Combination of Stop Loss and Trailing Stop To Win Trading

Online brokers offer various types of orders designed to protect investors from significant losses. The most commonly used sequence is stop loss, but other types of orders should be considered trailing stops.

Stop Loss

One of the most common methods used to limit the amount of losses from falling prices is to place a stop loss order. Once the price falls to the stop loss level, the position will be closed at the current market price, which prevents further losses.

Combination of Stop Loss and Trailing Stop To Win Trading

A trailing stop and a regular stop loss look similar because they both provide protection against their capital if the forex price starts to move against you, but that's where the resemblance ends.

Trailing stop offers a clear advantage because it is more flexible than fixed stop loss. This is an interesting alternative because it allows traders to continue protecting their capital if the price goes down. But once the price goes up, the trailing feature will start, allowing you to protect your profit while the price keeps moving up

While the regular stop loss has a fixed value and can be adjusted manually by the trader, trailing stop automatically overshadow the price movement, following the increasing stock price action. This type of trailing order freely allows traders to keep an eye on more than one open position.

Over a period of time, the trailing stop will adjust, moving from minimizing losses to protect profits as prices reach new highs.

One of the biggest features of trailing stop is that it allows you to determine the amount you will release without limiting the amount of profit you will take.

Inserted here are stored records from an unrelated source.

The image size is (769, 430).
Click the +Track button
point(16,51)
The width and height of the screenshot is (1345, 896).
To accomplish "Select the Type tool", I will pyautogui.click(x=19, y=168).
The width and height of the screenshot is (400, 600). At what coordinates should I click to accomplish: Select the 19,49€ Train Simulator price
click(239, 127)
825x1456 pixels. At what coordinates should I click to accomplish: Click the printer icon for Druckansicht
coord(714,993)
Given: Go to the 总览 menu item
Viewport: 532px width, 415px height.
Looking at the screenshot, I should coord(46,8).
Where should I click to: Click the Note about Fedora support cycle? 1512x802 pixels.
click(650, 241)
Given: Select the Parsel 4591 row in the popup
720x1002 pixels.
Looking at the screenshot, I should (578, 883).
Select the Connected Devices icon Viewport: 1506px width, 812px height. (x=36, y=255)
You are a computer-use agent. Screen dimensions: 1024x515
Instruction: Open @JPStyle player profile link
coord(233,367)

One of the best ways to maximize the benefits of trailing stop and stop loss is to incorporate it. Yes, you can use both, but it's important to note that at first the trailing stop should be deeper than your regular stop loss. It is also important for the trader to always calculate the maximum risk tolerance and then establish the appropriate primary stop loss.

An example of this concept is to have a stop loss set at 2% and a trailing stop at 2.5%. As the price increases, the trailing stop will surpass the fixed stop loss, making it redundant or obsolete. A further price increase would mean minimizing any further potential loss with any price above.

Using Trailing Stop on Trade On


Combination of Stop Loss and Trailing Stop To Win Trading

It is a bit more difficult to use a trailing stop due to price fluctuations and the volatility of certain forex prices, especially in hours of active hours of the day. Of course, this fast moving price is what will make the most money in the shortest period of time.

The benefits of this strategy eliminate the emotion of your trading. It is important to set values ​​when you are calm, focused and able to make decisions based on the information presented on the chart. Also, do not guess yourself. With the combination of trailing stop and stop loss order this will make your trading value to be much more leverage.

In metatrader, there are several options pips you can use in this trailing stop feature is at least 15 pips, so when the price has reached 15 pips trailing stop function will immediately work and automatically form a stop loss with a minimum of 15 pips or equal to the opening price Your first time.

WHEN THE BEST TIME USING STOP LOSS AND TRAILING STOP COMBINATION?

The best time to use a trailing stop is when the market conditions are trending and the direction is very strong, whether it is bullish or bearish. Or at the time of important news releases that make the market move very active and flutuatif.

While the price does not move in line with expectations, prices will go down and stop loss will stop it to avoid any further losses

Trailing stop is very useful for traders to secure the position of profit trading without you worrying the price will reverse or change the price, because basically the trailing stop is useful to lock in profits that have been obtained.